(Assigned task) Copy verbatim the block of lines in the entries below whose first line contains "Toggle the Switch input layout checkbox" and whose last line contains "Task: Click the 100 auto spin count field". Leave out all other lines.
[Entries shown — start]
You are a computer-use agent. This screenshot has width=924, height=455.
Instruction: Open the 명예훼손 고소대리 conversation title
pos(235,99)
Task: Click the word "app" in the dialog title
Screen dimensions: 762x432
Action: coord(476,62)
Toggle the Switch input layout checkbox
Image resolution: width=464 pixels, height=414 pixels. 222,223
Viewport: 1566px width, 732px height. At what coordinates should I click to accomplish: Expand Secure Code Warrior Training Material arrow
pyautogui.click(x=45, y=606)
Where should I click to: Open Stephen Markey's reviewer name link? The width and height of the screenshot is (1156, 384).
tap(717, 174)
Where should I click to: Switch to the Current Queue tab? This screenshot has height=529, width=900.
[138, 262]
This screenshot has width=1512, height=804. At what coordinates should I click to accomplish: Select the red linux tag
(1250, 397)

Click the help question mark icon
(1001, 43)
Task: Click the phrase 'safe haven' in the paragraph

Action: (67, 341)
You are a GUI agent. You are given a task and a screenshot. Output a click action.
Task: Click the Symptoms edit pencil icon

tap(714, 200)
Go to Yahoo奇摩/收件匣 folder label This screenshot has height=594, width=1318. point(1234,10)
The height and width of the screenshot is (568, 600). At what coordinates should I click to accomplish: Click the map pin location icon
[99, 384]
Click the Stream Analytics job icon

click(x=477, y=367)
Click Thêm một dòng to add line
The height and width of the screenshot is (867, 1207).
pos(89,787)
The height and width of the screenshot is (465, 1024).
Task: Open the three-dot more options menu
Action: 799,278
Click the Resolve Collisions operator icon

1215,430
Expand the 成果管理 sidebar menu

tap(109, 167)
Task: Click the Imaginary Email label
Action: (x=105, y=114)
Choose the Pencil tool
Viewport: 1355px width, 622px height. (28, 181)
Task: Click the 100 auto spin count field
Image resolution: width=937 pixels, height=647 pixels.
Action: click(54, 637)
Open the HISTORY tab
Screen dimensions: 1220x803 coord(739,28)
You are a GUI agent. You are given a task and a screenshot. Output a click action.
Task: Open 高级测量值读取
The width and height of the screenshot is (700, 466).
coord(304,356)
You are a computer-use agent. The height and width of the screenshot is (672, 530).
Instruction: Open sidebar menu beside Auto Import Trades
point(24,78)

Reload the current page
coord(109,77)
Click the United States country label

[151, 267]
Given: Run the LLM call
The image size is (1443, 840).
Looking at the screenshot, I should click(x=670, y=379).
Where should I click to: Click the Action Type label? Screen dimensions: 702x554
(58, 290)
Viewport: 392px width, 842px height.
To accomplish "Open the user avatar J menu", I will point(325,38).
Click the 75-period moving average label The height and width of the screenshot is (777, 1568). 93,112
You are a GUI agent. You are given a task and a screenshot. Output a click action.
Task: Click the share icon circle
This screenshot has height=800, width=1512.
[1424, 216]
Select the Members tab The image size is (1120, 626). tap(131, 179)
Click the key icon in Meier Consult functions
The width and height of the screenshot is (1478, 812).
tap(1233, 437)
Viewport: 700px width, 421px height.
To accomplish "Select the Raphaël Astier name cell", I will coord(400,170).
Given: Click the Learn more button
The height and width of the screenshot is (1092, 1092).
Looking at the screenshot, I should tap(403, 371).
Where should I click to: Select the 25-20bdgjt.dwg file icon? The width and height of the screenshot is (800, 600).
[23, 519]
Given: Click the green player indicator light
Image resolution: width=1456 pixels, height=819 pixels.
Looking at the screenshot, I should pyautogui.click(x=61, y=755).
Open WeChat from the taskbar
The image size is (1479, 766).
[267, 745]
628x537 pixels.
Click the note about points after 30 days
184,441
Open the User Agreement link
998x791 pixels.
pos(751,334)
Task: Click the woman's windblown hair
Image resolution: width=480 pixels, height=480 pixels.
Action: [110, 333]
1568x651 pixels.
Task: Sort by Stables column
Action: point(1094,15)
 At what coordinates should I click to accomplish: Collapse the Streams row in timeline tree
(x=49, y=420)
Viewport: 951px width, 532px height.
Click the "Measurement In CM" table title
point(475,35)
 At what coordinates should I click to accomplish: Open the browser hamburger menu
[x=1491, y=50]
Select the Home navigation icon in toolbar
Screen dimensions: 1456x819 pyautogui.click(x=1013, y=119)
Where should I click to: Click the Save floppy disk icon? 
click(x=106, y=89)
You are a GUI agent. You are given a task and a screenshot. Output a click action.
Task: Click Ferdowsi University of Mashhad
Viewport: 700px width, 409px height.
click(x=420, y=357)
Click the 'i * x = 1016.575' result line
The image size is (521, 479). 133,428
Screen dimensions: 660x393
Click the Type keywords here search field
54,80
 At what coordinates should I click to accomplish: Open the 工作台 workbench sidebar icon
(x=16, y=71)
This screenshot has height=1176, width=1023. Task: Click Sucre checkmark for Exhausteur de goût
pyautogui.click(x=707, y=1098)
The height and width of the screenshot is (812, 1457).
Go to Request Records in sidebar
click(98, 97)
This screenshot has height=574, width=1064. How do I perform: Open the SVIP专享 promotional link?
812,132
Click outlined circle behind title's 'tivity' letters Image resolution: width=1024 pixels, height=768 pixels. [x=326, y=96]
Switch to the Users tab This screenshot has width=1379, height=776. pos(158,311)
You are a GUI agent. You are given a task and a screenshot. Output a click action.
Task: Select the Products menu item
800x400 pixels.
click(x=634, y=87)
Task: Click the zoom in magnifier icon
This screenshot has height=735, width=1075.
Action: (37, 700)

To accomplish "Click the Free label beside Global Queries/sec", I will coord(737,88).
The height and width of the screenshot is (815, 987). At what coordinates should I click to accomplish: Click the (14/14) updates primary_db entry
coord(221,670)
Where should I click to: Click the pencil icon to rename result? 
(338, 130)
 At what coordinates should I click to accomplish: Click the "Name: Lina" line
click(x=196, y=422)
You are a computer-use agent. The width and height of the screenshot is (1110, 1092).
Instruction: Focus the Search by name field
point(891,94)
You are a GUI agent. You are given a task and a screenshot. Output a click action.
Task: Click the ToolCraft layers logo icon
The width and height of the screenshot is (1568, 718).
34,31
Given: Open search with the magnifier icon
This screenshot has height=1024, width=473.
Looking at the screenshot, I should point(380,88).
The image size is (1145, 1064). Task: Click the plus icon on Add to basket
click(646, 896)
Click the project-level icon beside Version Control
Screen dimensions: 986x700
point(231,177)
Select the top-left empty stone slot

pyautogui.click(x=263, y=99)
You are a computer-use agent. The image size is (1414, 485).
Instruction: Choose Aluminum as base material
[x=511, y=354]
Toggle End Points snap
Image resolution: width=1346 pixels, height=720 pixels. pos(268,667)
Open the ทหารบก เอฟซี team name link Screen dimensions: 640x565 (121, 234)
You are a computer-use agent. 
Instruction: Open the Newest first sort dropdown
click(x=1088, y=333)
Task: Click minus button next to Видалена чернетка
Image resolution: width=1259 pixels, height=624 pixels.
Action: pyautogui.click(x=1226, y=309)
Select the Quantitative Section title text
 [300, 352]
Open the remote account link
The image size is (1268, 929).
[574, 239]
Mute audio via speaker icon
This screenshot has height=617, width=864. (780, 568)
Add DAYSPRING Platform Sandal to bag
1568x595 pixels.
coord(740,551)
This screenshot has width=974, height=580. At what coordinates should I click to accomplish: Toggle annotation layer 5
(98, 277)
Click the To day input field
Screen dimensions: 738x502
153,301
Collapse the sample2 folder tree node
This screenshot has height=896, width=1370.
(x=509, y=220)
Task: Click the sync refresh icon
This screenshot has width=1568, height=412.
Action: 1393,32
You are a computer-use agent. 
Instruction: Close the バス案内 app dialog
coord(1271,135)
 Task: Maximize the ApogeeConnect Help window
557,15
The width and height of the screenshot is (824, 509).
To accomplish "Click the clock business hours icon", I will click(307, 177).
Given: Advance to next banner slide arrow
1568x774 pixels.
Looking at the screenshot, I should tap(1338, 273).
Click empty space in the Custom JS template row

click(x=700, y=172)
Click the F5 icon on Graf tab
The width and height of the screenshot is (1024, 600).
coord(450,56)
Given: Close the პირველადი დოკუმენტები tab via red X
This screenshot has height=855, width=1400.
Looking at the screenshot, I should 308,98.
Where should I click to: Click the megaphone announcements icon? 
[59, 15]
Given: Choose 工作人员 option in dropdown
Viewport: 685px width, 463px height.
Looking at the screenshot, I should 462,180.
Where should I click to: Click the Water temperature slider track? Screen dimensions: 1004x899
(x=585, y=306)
[Entries shown — finish]
(Completed task)
Toggle the Switch input layout checkbox
Image resolution: width=464 pixels, height=414 pixels. 222,223
Viewport: 1566px width, 732px height. At what coordinates should I click to accomplish: Expand Secure Code Warrior Training Material arrow
pyautogui.click(x=45, y=606)
Where should I click to: Open Stephen Markey's reviewer name link? The width and height of the screenshot is (1156, 384).
tap(717, 174)
Where should I click to: Switch to the Current Queue tab? This screenshot has height=529, width=900.
[138, 262]
This screenshot has width=1512, height=804. At what coordinates should I click to accomplish: Select the red linux tag
(1250, 397)

Click the help question mark icon
(1001, 43)
Task: Click the phrase 'safe haven' in the paragraph

Action: (67, 341)
You are a GUI agent. You are given a task and a screenshot. Output a click action.
Task: Click the Symptoms edit pencil icon

tap(714, 200)
Go to Yahoo奇摩/收件匣 folder label This screenshot has height=594, width=1318. point(1234,10)
The height and width of the screenshot is (568, 600). At what coordinates should I click to accomplish: Click the map pin location icon
[99, 384]
Click the Stream Analytics job icon

click(x=477, y=367)
Click Thêm một dòng to add line
The height and width of the screenshot is (867, 1207).
pos(89,787)
The height and width of the screenshot is (465, 1024).
Task: Open the three-dot more options menu
Action: 799,278
Click the Resolve Collisions operator icon

1215,430
Expand the 成果管理 sidebar menu

tap(109, 167)
Task: Click the Imaginary Email label
Action: (x=105, y=114)
Choose the Pencil tool
Viewport: 1355px width, 622px height. (28, 181)
Task: Click the 100 auto spin count field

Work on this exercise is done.